A framework for Reinforcement Learning research.
- 💡 Perfect to understand and prototype algorithms:
- One algorithm = One directory -> No backtracking through parent classes
- Algorithms can be easily copied out of RL-X
- ⚒️ Known DL libraries: Implementations in PyTorch, TorchScript or JAX (Flax)

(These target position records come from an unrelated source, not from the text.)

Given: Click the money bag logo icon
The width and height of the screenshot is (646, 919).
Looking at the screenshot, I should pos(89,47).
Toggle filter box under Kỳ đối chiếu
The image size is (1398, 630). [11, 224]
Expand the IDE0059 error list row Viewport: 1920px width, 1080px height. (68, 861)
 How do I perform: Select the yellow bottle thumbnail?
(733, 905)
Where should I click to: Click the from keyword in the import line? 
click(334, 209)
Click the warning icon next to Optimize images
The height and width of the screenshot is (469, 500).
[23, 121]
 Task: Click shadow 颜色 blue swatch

- ⚡ Maximum speed: JAX versions utilize JIT compilation -> A lot faster than PyTorch
- 🧪 Mix and match and extend: Generic interfaces between algorithms and environments
- 📈 Experiment tracking: Console logging, Saving models, Tensorboard, Weights and Biases
- Proximal Policy Optimization (PPO) in PyTorch, TorchScript, Flax
- Early Stopping Policy Optimization (ESPO) in PyTorch, TorchScript, Flax
- Soft Actor Critic (SAC) in PyTorch, TorchScript, Flax
- Randomized Ensembled Double Q-Learning (REDQ) in Flax
- Dropout Q-Functions (DroQ) in Flax
- Truncated Quantile Critics (TQC) in Flax
- Aggressive Q-Learning with Ensembles (AQE) in Flax
- Maximum a Posteriori Policy Optimization (MPO) in Flax
Most of them have only one reference environment implemented. To try out more just change the environment name in the create_env.py files or add a proper new directory for it.
For further infos on how to add more environments and algorithms read the respective README files.
git clone git@github.com:nico-bohlinger/RL-X.git
pip install -e .
cd experiments
python experiment.py
Detailed instructions can be found in the README file in the experiments directory.